No such detection system could have picked out the bomber’s infrared from all the other infrared signals in the background. Operation Sealion could have taken place.
In this book you will meet Arnold ‘Skip’ Wilkins, who learned that Post Office engineers had noted the effect of aircraft on VHF reception, and that this might be followed up as a means of detecting enemy aircraft. Radar was conceived.
(His boss, Robert Watson Watt took all the credit!)
3. What if Arthur Harris - appointed to Bomber Command at the same time Dowding was appointed to Fighter Command - had got his way, and Britain had concentrated on building bombers in 1938? Operation Sealion could have taken place.
4. What if Dowding had caved in to Churchill’s demand for an extra ten squadrons of fighters for France in May 1940?

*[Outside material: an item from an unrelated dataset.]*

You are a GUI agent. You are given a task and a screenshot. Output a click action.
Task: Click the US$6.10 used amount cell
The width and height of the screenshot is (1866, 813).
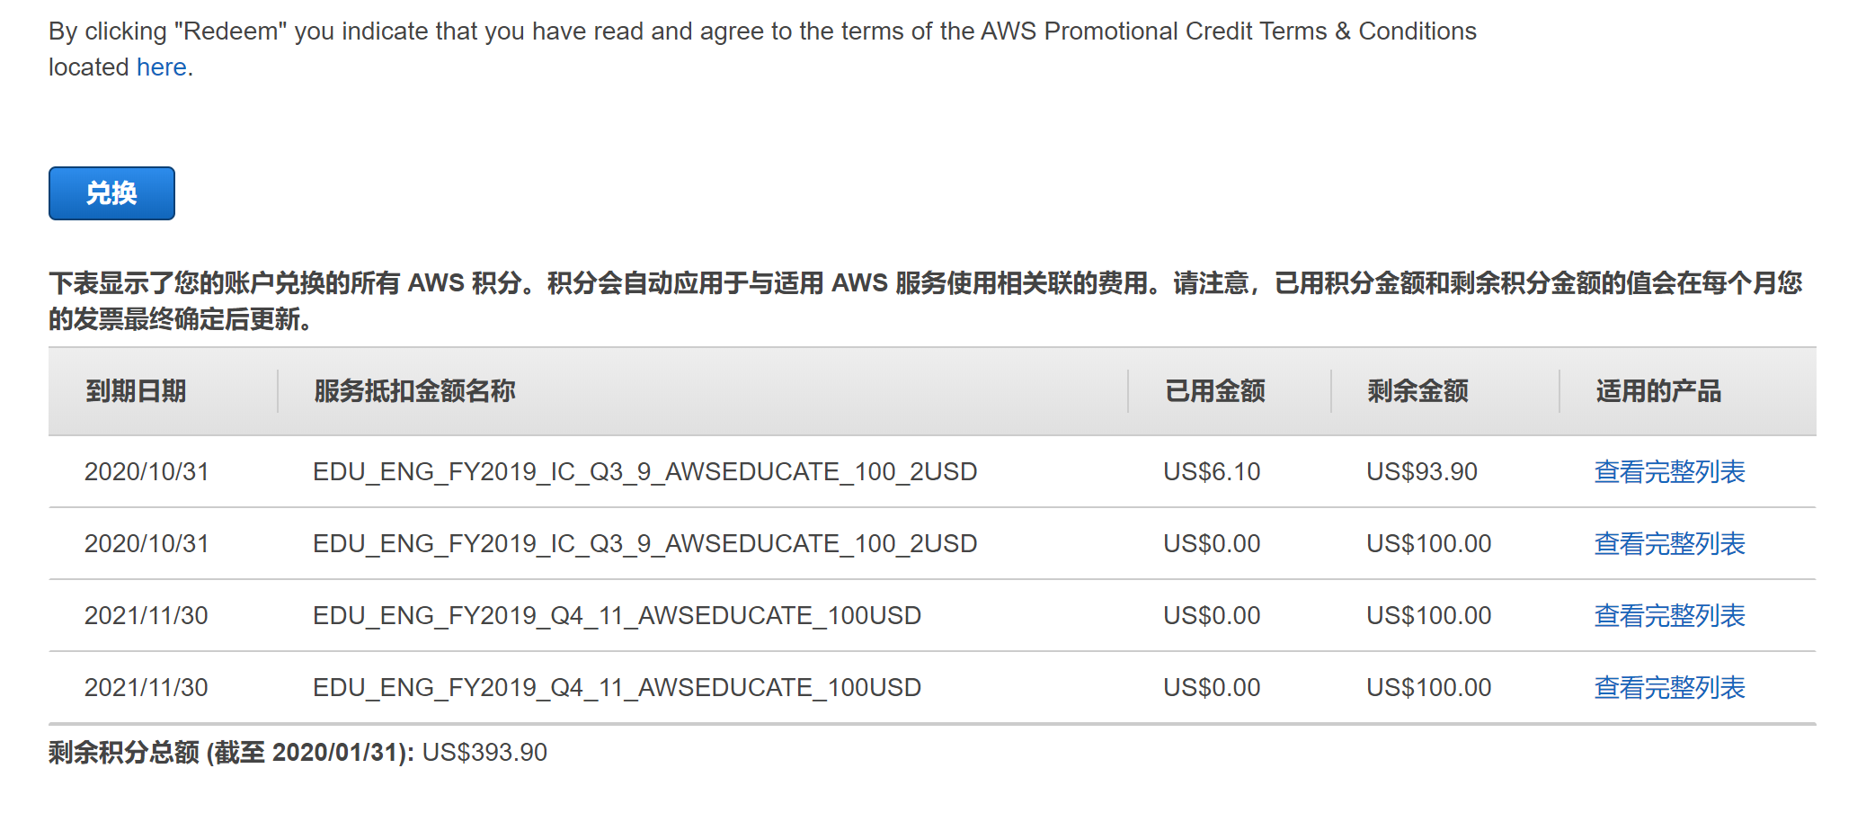pos(1211,472)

Dowding refused, and gave the War Cabinet his reasons.
The author tells us that no one spoke. No one supported him. They were all terrified of Churchill.
Left to fight his own corner, Dowding showed them a graph of his “wastage rates” and told them that there would be no Hurricanes left “ … in France or in this country” if such losses were sustained for another fortnight. The cabinet agreed with Dowding.
Had they not done so, Operation Sealion could have taken place.
Thanks to this splendid piece of history by David E Fisher, Lord Dowding, and the people around him, are restored to their rightful place: war winners.